Associate Director, Clinical Quality Assurance at Acceleron Pharma
Cambridge, MA, US
Acceleron is a Cambridge-based, clinical-stage biopharmaceutical company dedicated to the discovery, development, and commercialization of therapeutics to treat serious and rare diseases. The Company's leadership in the understanding of TGF-beta biology and protein engineering generates innovative compounds that engage the body's ability to regulate cellular growth and repair.

Acceleron focuses its research and development efforts in hematologic, neuromuscular, and pulmonary diseases. In hematology, the Company and its global collaboration partner, Celgene, are developing luspatercept for the treatment of chronic anemia in myelodysplastic syndromes, beta-thalassemia, and myelofibrosis. Acceleron is also advancing its neuromuscular franchise with two distinct Myostatin+ agents, ACE-083 and ACE-2494, and a Phase 2 pulmonary program with sotatercept in pulmonary arterial hypertension.

What’s in it for you?

The Associate Director of Clinical Quality Assurance (QA) will be responsible for providing QA support of clinical programs at Acceleron. This individual will be the subject matter expert in Good Clinical Practice (GCP), develop standards and partner with Clinical Operations, Regulatory, Biostatistics, Safety, Medical Research, Non-Clinical Development, and other functions to establish and document risk-based GCP processes and procedures.
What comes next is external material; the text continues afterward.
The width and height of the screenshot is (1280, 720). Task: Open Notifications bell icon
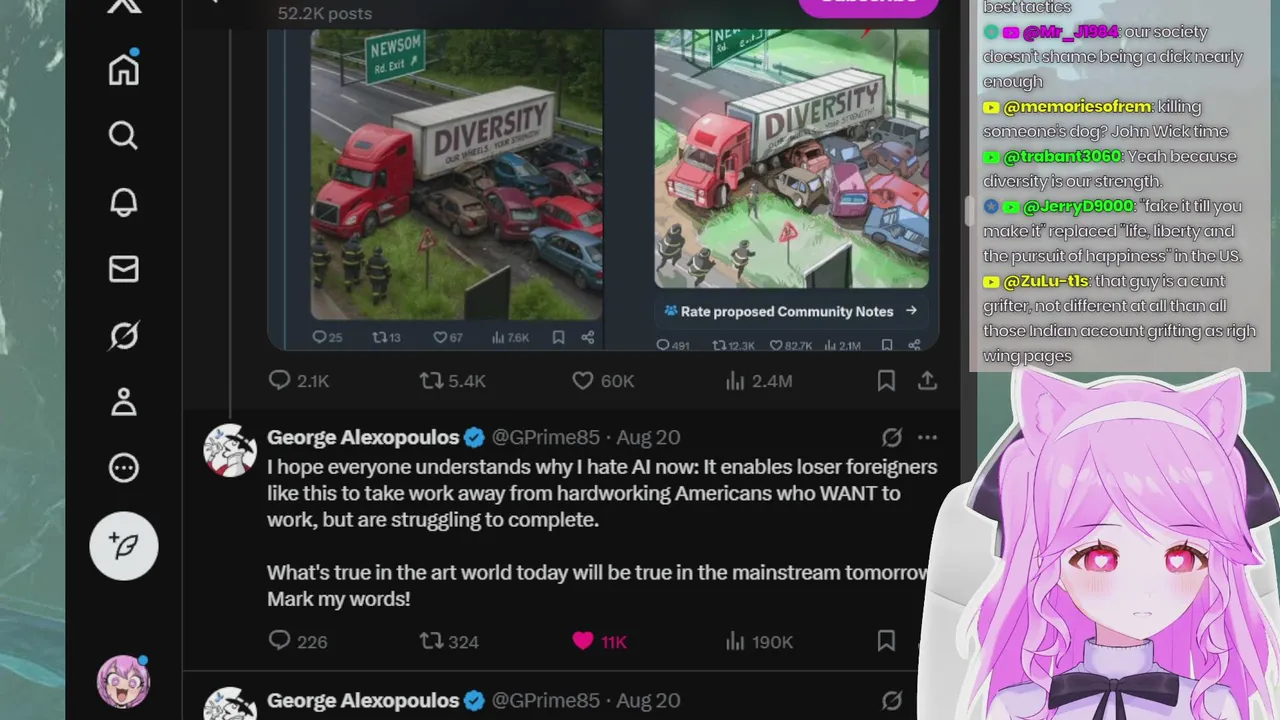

The AD of Clinical QA will ensure compliance with applicable regulations with regards to sponsor oversight of Acceleron’s clinical programs.

What will you be doing? 
  • Support investigational new drug applications, ex-US clinical trial applications (CTA), and related correspondence from global regulatory authorities
  • Deploy Acceleron’s GCP oversight, compliance and inspection readiness system to Clinical Study Teams (CST) to ensure quality product during clinical trials and compliance with ICH guidelines and applicable global health authority regulations
  • Verify clinical trials data to ensure trials are conducted in accordance with applicable study protocols, and in compliance with GCP and ICH guidelines
  • Partner with Supply Chain, Clinical Research, Product Development departments and CMOs/CROs to identify and implement GxP procedures in compliance with regulations/guidelines
  • Escalates GCP Quality events as appropriate
  • Provides QA and QC review of clinical and regulatory documents
  • Manage clinical investigations and risk assessments as needed
  • Manage process audits of CROs and other clinical support vendors
  • Provide QA support for CRO Oversight
  • Provide QA support for Critical Quality Issues and Protocol Deviations
  • Be the primary point of contact between quality assurance and clinical operations for clinical study teams (CST)
  • Provide interpretation and guidance for internal and external customers on clinical quality related regulations/guidelines (FDA, ICH, EU, etc.) and company procedures and policies, proactively maintaining cognizance of current GCP standards
  • Coordinate, develop, maintain and/or provide GCP training to personnel
  • Participate in company preparations for regulatory inspections
  • Partner with Clinical Operations and Regulatory to establish a library of relevant clinical and regulatory document templates as appropriate
  • Create or improve processes to ensure compliance with GCP regulations
  • Review/revise/author standard operating procedures (SOPs) as needed
 What are we looking for?
  • Acceleron is seeking candidates who are self-motivated and directed; who operate with the highest integrity, embrace an atmosphere of continuous improvement, and share our commitment to data-driven decision making. This candidate must have excellent knowledge of EU and FDA regulatory landscape and trends and be able to proactively communicate this knowledge to internal/external stakeholders
  • Bachelor’s degree in a scientific discipline is required. An advanced degree is preferred
  • Minimum of 10-12 years of relevant experience in a biotech/pharmaceutical setting with at least 6 years of GCP Quality Assurance experience
  • Experience authoring and implementing GCP procedures
  • Strong working knowledge of GCP for drug/device covering all phases of clinical study program (Phase I to IV)
  • Broad understanding of international regulations and guidance documents
  • Conducted GxP audits and actively participated in regulatory inspections
  • Proactive in identifying opportunities along with strong problem solving and negotiation skills. Hands-on execution of all aspects of quality assurance functions in support of GxP activities in an entrepreneurial, fast-paced environment
  • Well-prepared, competent, and confident when interacting with senior management, regulatory authorities, and internal and external partners
  • Ability to remain objective/autonomous in implementing the Quality Program, while at the same time taking ownership and proactively working with the rest of the team to achieve the desired quality objectives
  • Strong experience in IND and CTA filings; NDA/BLA/MAA experience strongly preferred
How will you grow with us?

This candidate will advance Acceleron’s innovative pipeline through proactively developing and influencing quality specific standards. As the pipeline progresses, this candidate will increase their strategic planning skills to align pipeline progression to the regulatory climate and global footprint.

 

*In compliance with federal law, all persons hired will be required to verify identity and eligibility to work in the United States and complete the required employment eligibility verification document form upon hire.